WHAT IS BEING ASKED
Please pull out every line of text from the entries below, word for word, and leave the pictures out of your answer.
══ DATA ══
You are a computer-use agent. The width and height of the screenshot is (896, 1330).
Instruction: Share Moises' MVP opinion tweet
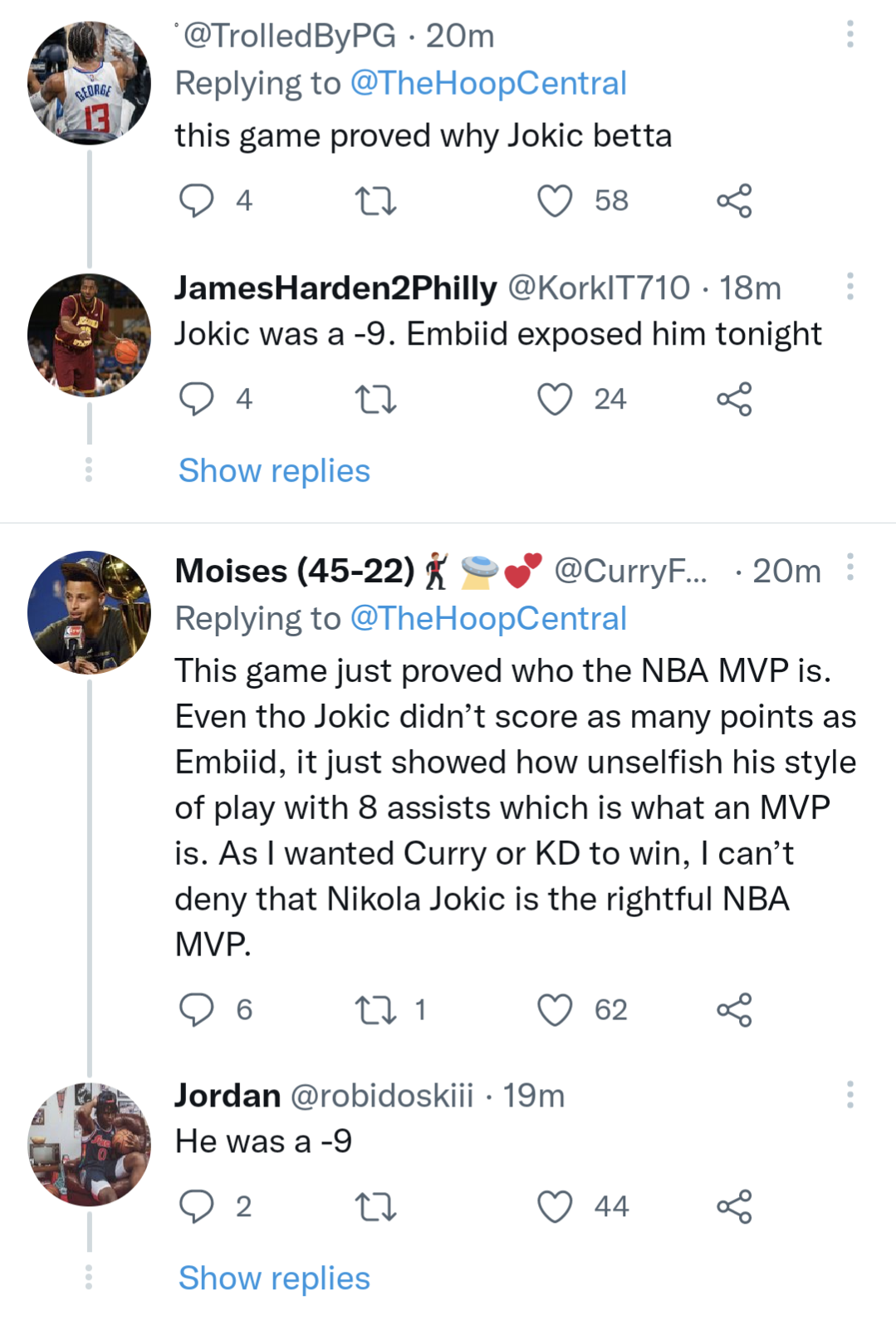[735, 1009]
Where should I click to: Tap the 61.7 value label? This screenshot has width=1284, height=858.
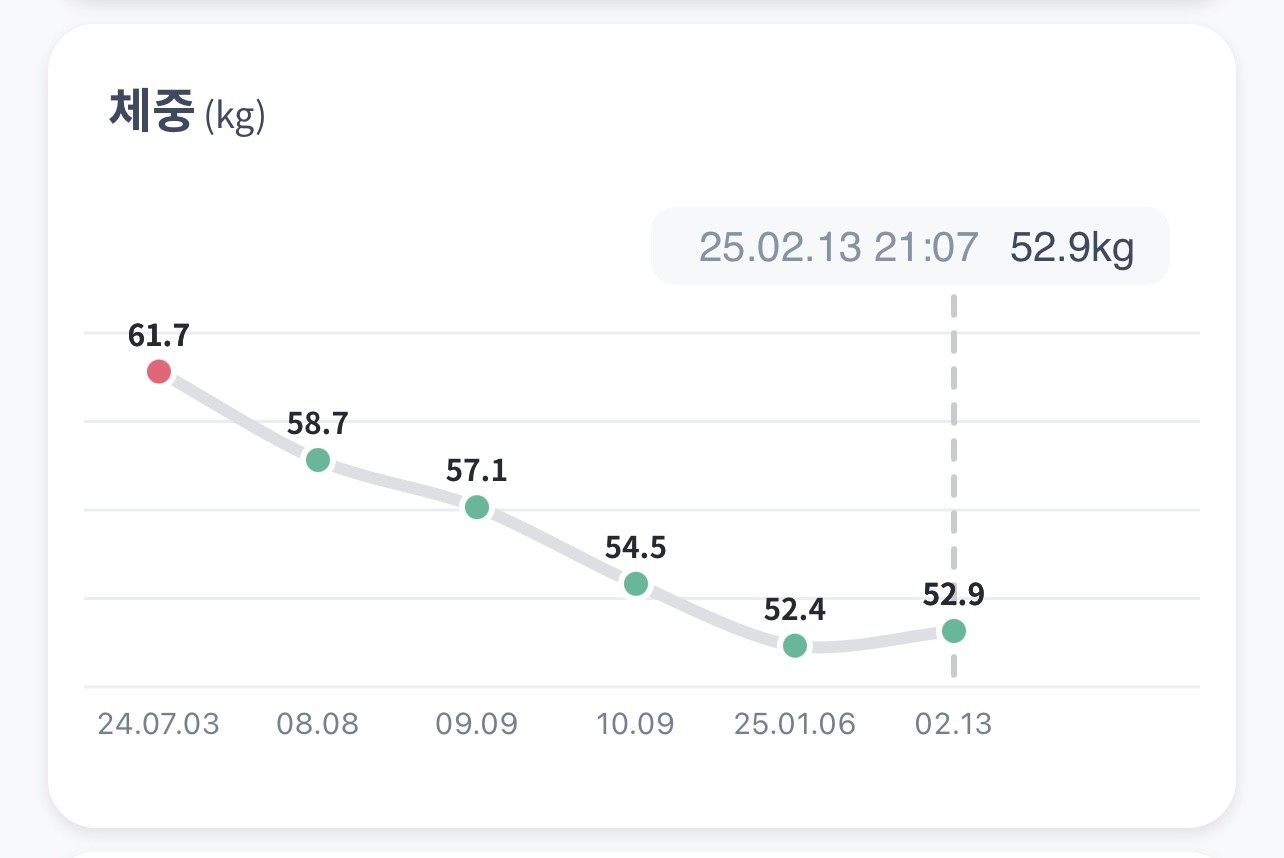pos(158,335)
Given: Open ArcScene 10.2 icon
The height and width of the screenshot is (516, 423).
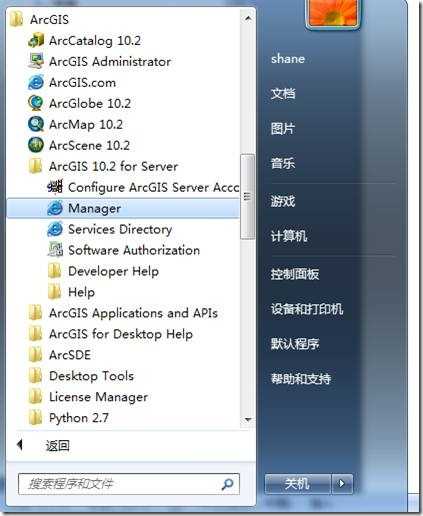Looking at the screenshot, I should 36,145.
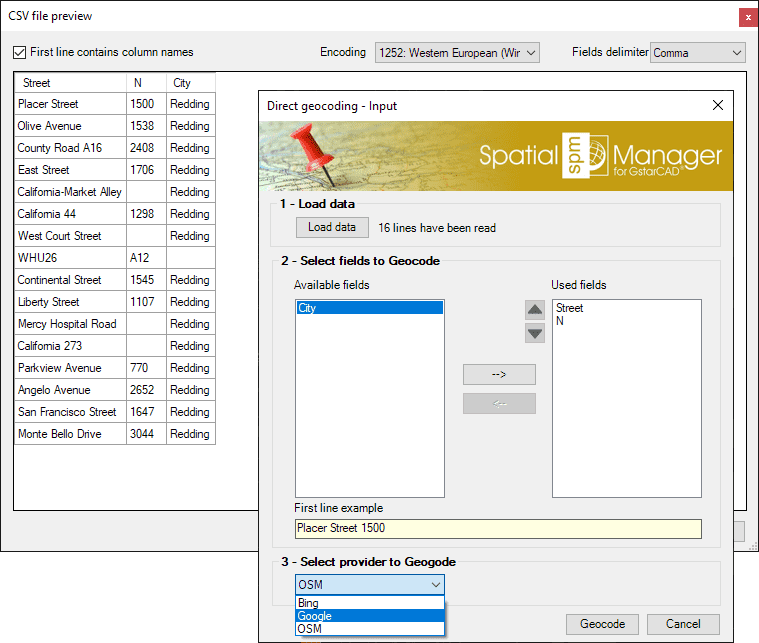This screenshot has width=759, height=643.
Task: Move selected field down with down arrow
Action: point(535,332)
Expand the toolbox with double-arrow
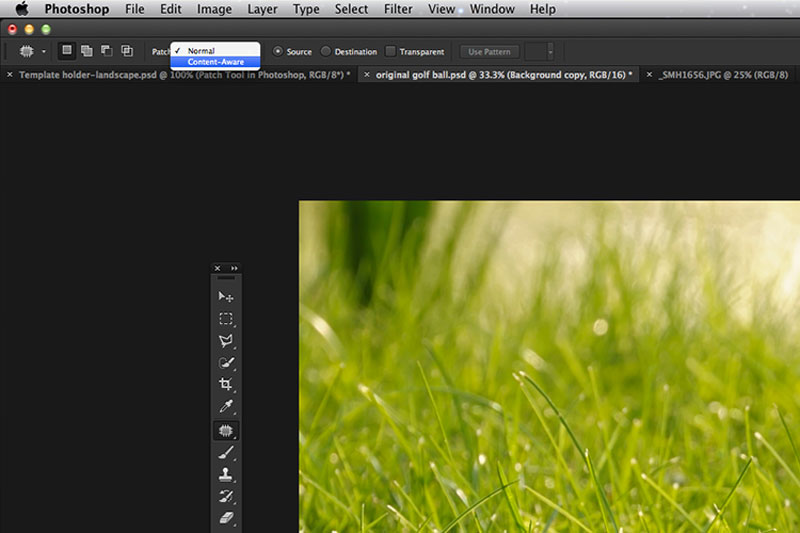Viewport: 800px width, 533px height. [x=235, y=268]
═══
SOLUTION TO THE PROBLEM
You are a computer-use agent. The width and height of the screenshot is (896, 1330).
Instruction: Share Moises' MVP opinion tweet
[735, 1009]
Where should I click to: Tap the 61.7 value label? This screenshot has width=1284, height=858.
pos(158,335)
Given: Open ArcScene 10.2 icon
The height and width of the screenshot is (516, 423).
Looking at the screenshot, I should 36,145.
This screenshot has width=759, height=643.
Task: Move selected field down with down arrow
Action: point(535,332)
Expand the toolbox with double-arrow
Viewport: 800px width, 533px height. [x=235, y=268]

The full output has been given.